Although the role of the GW binary-code in AGO-binding activity is clearly evolutionarily conserved, yet the more precise definition of this domain is not nearly as straightforward as it might sound.
For one thing, AGO-binding sites have been found in multiple unrelated proteins such as transcription elongation factors, polymerase V subunit NRPE1, putative oxidoreductase, GW182 protein family in mammals or human prion protein.
Second, AGO-binding sites are remarkably plastic to amino acid substitutions, mostly in plants and some fungi, and hence very often evolve faster than other protein regions. Thus in most cases the sequences outside the defining GW/WG core pattern diverge to a point where positional homology cannot be precisely determined even between closely-related species.

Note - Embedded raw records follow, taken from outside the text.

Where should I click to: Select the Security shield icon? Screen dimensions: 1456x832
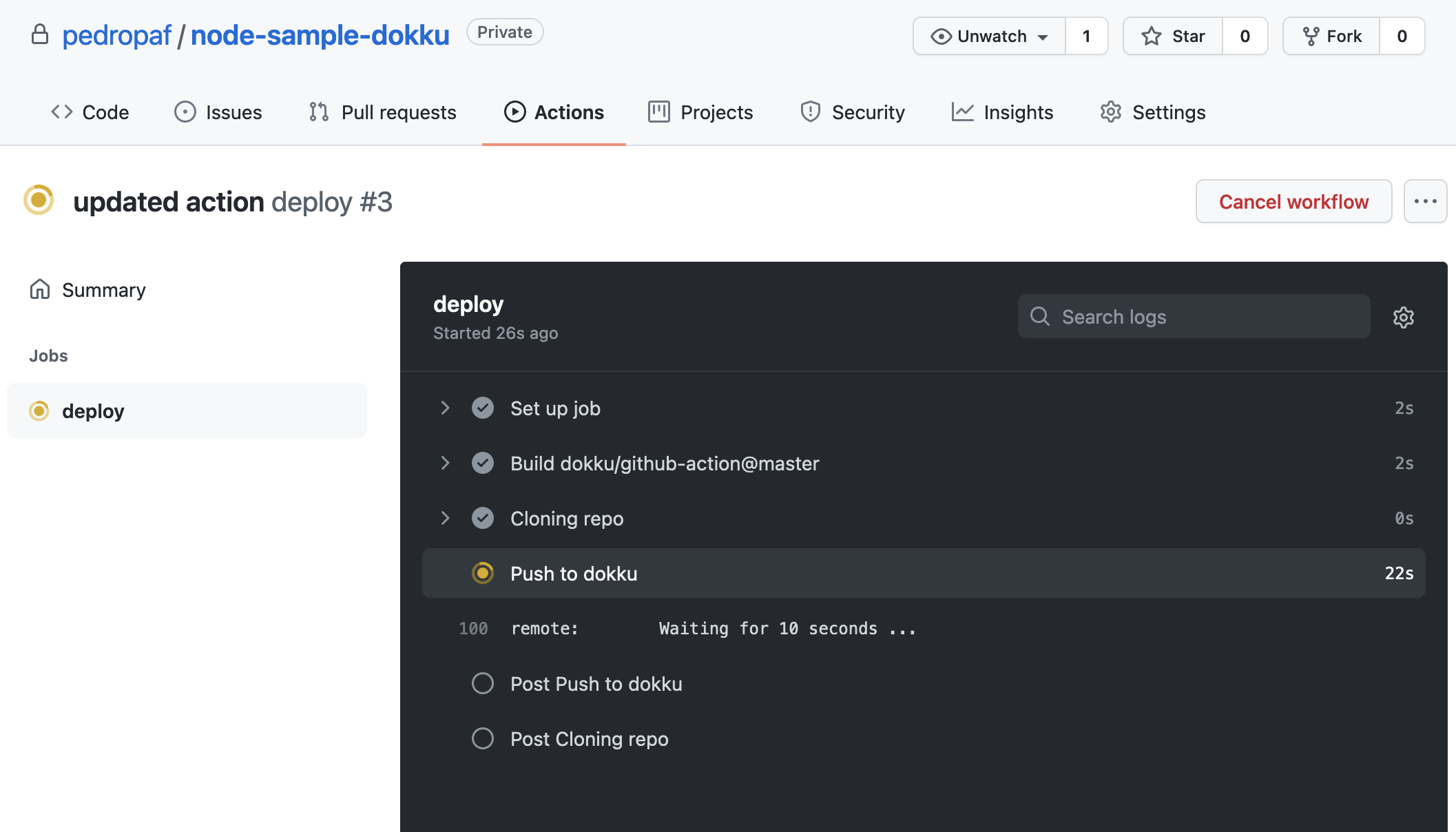coord(810,112)
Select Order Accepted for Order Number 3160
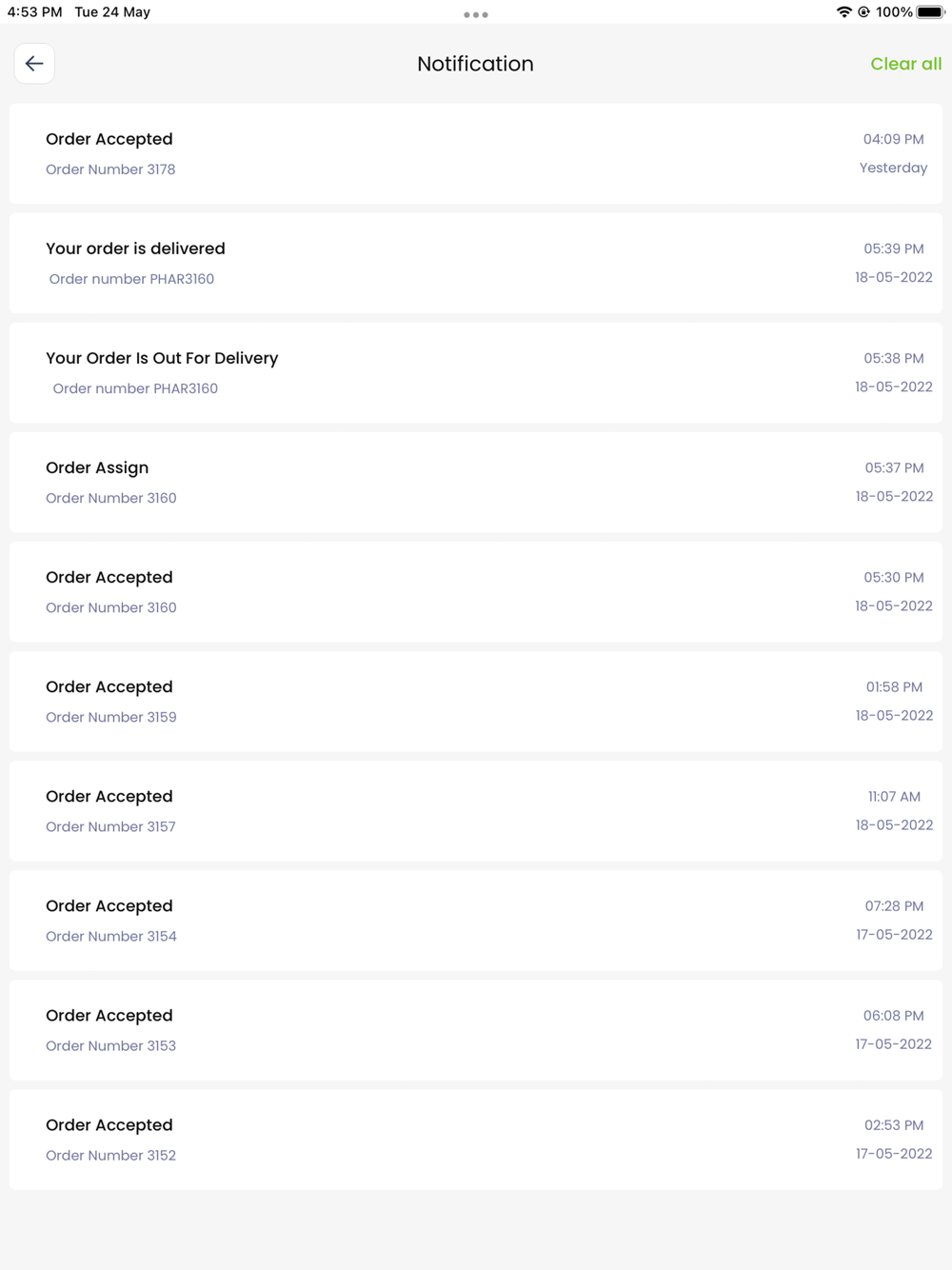This screenshot has width=952, height=1270. 476,591
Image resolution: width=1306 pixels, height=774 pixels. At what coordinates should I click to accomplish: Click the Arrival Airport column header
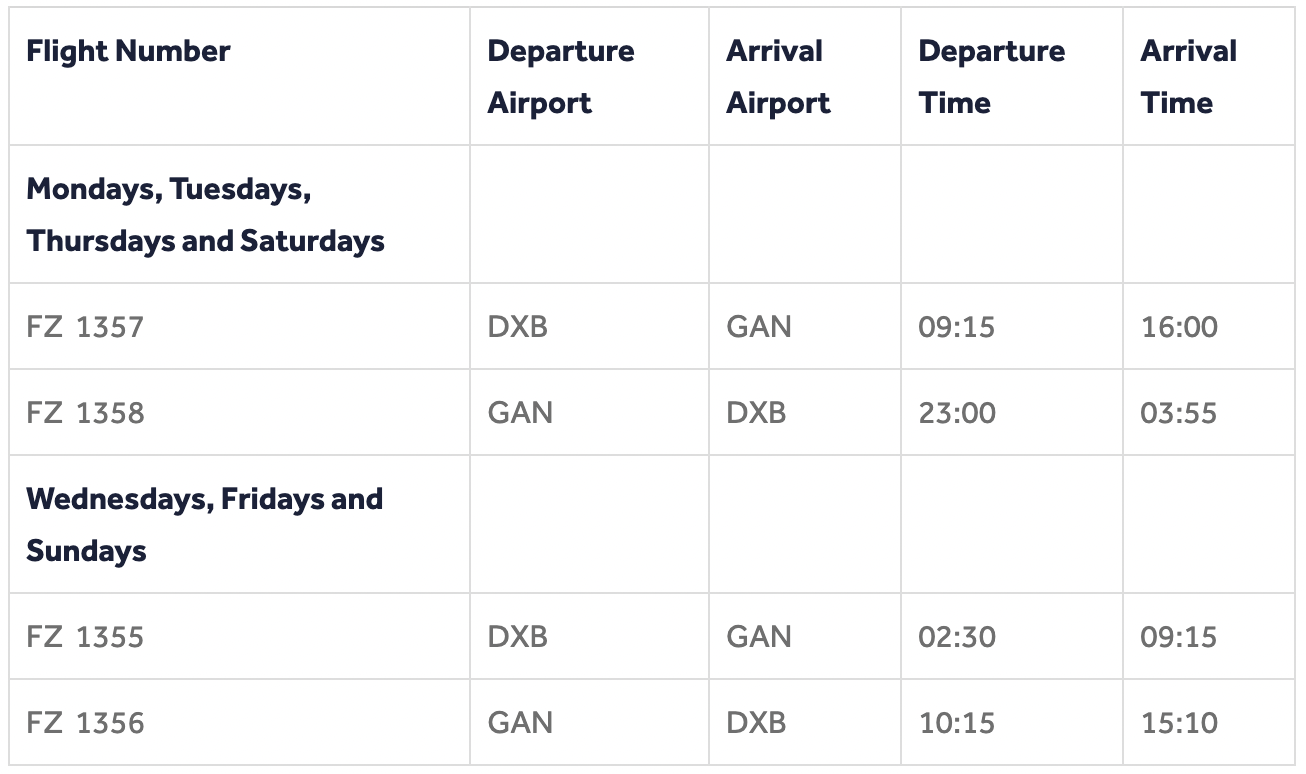(778, 77)
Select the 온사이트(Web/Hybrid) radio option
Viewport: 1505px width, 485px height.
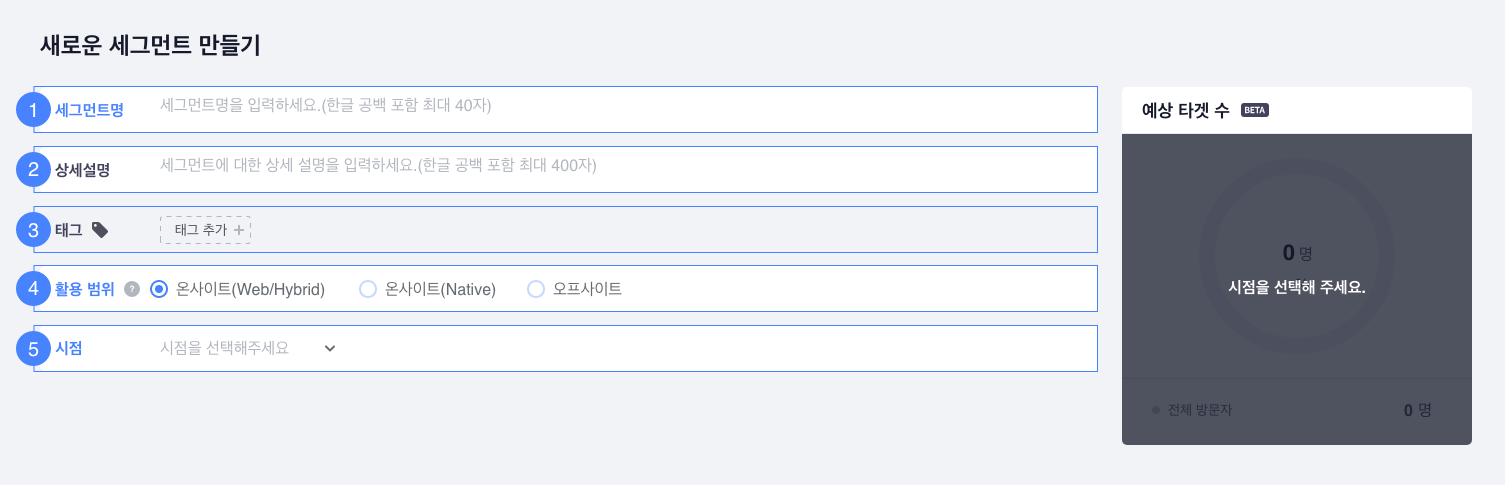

Third, the exact number of GW/WG repeats differs between highly related proteins, such as the NRPE1 orthologs in different plants, or even within paralogs, such as human GW182 family members. Although one or two of these repeats are sufficient for functional AGO interactions in fission yeasts, in some proteins, such as SPT5 in plants, these unusual motifs are repeated up to to 45 times.
Forth, GW/WG repeats are often separated in the primary sequence by various distances, e.g. spanning hundreds of amino-acid residues in viral proteins, and seem to function cooperatively during AGO-binding events.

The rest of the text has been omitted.